API Keys
Section 4 — API & Game Key Management
Section 4 — API & Game Key Management
Gamers Lab uses two distinct kinds of keys. They exist for different trust boundaries and must never be confused or merged.
Key Types — Side-by-Side
| Aspect | Tenant API Keys | Game Auth Keys |
|---|---|---|
| Table | bus_tenant_api_keys | bus_game_auth_keys |
| Header | X-API-Key | X-Game-Key |
| Primary use | Read data | Write data |
| Used by | External services | Game servers / clients |
| Direction | Read-only | Write / ingest |
| Trust level | Low | High |
| Granular flags | Yes (flags + profiles) | No (implicit by purpose) |
| Rate limiting | Per-key minute/hour (Lua) | Per-key minute/hour (Lua) |
| Quota enforcement | No | Yes (approximate hard-stop) |
| Environment | Not applicable | dev / prod |
| Typical consumer | BI tools, dashboards | Unity / Unreal / backend |
| Compromise impact | Data leakage | Data poisoning |
Endpoints must enforce:
- Tenant API Keys cannot hit write endpoints, except for the explicit
allowAuthhosted-auth POST allowlist. - Game Auth Keys cannot hit read/analytics endpoints.

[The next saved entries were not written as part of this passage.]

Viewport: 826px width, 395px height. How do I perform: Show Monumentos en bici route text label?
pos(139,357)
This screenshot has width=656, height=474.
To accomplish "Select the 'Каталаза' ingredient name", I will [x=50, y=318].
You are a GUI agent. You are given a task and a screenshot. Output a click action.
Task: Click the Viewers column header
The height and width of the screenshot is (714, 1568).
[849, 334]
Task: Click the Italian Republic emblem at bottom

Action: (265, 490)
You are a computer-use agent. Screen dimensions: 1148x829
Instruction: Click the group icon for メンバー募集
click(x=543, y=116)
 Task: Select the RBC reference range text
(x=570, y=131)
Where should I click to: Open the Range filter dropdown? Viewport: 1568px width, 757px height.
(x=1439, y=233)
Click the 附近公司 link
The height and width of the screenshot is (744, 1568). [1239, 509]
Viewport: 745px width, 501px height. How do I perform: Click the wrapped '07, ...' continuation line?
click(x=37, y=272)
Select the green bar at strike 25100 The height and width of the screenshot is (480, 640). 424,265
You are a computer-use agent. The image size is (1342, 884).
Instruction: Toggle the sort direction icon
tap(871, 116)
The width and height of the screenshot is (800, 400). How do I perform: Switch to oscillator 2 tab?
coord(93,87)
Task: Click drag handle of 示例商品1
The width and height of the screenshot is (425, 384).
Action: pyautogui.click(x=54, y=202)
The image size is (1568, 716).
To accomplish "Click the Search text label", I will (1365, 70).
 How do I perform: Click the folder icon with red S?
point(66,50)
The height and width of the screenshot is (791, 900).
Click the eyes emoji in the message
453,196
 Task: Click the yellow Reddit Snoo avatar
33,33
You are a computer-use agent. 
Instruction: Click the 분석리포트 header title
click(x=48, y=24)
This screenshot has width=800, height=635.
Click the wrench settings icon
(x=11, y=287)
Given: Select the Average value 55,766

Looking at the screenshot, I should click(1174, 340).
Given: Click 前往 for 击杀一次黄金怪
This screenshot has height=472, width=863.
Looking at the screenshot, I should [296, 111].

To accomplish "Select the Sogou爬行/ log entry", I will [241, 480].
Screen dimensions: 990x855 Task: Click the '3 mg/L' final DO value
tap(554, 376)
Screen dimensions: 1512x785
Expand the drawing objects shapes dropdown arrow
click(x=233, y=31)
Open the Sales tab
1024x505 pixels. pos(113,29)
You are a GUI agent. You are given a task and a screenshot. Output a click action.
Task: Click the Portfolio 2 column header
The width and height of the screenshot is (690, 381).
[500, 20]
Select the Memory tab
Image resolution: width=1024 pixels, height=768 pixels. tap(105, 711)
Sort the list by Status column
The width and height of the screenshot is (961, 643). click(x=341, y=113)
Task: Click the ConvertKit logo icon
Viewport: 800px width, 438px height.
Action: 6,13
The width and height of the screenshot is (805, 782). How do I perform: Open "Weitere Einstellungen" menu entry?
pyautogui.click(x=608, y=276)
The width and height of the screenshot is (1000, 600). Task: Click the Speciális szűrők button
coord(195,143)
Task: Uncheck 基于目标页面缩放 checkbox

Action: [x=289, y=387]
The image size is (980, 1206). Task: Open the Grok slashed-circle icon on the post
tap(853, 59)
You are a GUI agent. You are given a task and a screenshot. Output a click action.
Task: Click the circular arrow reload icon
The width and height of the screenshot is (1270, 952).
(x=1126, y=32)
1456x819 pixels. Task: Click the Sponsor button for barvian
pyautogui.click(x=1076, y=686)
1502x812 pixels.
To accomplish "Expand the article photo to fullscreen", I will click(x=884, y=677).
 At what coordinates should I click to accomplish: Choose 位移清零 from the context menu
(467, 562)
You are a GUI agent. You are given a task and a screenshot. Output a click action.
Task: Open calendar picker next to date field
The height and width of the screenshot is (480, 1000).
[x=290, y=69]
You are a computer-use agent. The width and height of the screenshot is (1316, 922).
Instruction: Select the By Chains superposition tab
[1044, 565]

If a key works on both paths, the design is wrong.
Both key types record per-request usage to a durable Postgres ledger (bus_api_key_usage, bus_game_key_usage). Each row captures request count, bytes, status code, and billing classification. Game key usage is rolled into hourly summaries for analytics, while quota rollup workers process API key and game key usage for quota evaluation and alerts.